After squeaking by Texas, UCLA easily handles an upgrade in competition by romping Prairie View A&M 95-53

Jayne Kamin-Oncea-USA TODAY Sports

At least for one half, it wasn't completely painful to watch the Bruins play. UCLA logged 25 assists on 33 made baskets, moving the ball and playing relatively unselfishly. The Bruins shot at a 60% clip in the first half and raced out to a 23 point lead at halftime. A 25 point breakout game for Shabazz Muhammad on the offensive end provided a lot of the fireworks, and even better, lineups that didn't feature both Wears were abundant throughout the game. Kyle Anderson ended up with a double double. Tony Parker saw early PT, and this ended up being one of the more watchable halves of the entire year.

The second half was rather forgettable. Fouls, turnovers, and cheap sore loser type PVAM fouls had us counting down the seconds to the end.

While I'd like to say it was the change in the lineups and distribution of laying time that we've been calling for that made the difference, you have to give a little more "credit" to the competition. To put it lightly, Prairie View A&M is a team that is allergic to layups. Like "fetch", our M2M defense is not happening, and it doesn't look like Howland is going to be able to make it happen. A team that can finish their drives and avoids dribbling the ball off their own two left feet would have made us pay for our lapses. It's also questionable as to whether Howland has realized his infatuation for the two Wear lineup is a net negative for his team. The improving health of Tony Parker is taking away his justification for playing his pets huge minutes, especially with only 8 scholarship players.

* [Excerpted data]

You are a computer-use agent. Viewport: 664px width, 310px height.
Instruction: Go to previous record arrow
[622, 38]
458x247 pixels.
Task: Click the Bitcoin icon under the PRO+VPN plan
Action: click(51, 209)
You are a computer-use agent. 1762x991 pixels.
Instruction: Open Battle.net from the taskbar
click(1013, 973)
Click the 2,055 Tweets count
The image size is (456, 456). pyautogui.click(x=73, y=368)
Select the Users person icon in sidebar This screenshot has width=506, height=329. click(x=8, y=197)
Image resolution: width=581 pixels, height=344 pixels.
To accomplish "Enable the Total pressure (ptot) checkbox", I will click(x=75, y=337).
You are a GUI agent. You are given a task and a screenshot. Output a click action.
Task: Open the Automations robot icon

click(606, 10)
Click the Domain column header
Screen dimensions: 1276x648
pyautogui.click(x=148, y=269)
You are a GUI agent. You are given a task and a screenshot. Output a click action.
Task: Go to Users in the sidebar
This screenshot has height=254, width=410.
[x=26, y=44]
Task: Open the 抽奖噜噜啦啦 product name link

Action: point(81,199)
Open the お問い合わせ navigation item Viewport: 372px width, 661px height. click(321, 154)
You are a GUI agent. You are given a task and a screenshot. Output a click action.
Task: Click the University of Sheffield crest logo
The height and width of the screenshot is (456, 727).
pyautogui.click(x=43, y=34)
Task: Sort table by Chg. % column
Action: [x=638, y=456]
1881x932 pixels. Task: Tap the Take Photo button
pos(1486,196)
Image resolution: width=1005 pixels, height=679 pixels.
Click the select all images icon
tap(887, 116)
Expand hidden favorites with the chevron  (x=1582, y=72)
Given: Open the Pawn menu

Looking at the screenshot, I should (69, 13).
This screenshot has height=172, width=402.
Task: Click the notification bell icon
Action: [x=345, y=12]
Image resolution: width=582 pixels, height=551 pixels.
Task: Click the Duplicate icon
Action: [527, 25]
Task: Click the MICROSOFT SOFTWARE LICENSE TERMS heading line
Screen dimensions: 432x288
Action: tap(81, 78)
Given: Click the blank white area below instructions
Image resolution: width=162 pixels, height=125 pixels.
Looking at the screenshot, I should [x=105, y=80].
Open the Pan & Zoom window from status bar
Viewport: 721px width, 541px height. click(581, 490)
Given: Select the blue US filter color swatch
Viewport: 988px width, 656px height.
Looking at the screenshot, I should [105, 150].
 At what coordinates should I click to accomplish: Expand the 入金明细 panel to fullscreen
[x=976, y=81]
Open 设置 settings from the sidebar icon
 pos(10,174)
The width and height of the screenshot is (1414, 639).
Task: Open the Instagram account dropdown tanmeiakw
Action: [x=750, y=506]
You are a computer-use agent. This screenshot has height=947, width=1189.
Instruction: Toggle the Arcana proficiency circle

* [Instruction 1]
Answer these from the UCLA–Prairie View A&M recap:
(a) How many assists did UCLA log, and on how many made baskets?
(b) How large was UCLA's lead at halftime?
(c) How many scholarship players does the team have?
* [Instruction 2] Continue the UCLA–Prairie View A&M recap, starting right after its last sentence.
The rows are separate material and have nothing to do with the UCLA–Prairie View A&M recap.

* [Expected answer 1]
(a) 25 assists on 33 made baskets.
(b) 23 points.
(c) 8.

* [Expected answer 2]
Nevertheless, you can expect Chianti Dan to tout this as yet another "huge" win. After all, if a win over RPI 212 Texas is huge, then a win over RPI 170 PVAM that has only 2 Division 1 victories all season long must be, what? Gigantic? Enormous? Astronomical?

Whatever it is, at least the kids looked like they were having more fun than they have in a while. That's good, because that's what this season is really about now, here after Game 10 of the No Excuses Farewell Tour.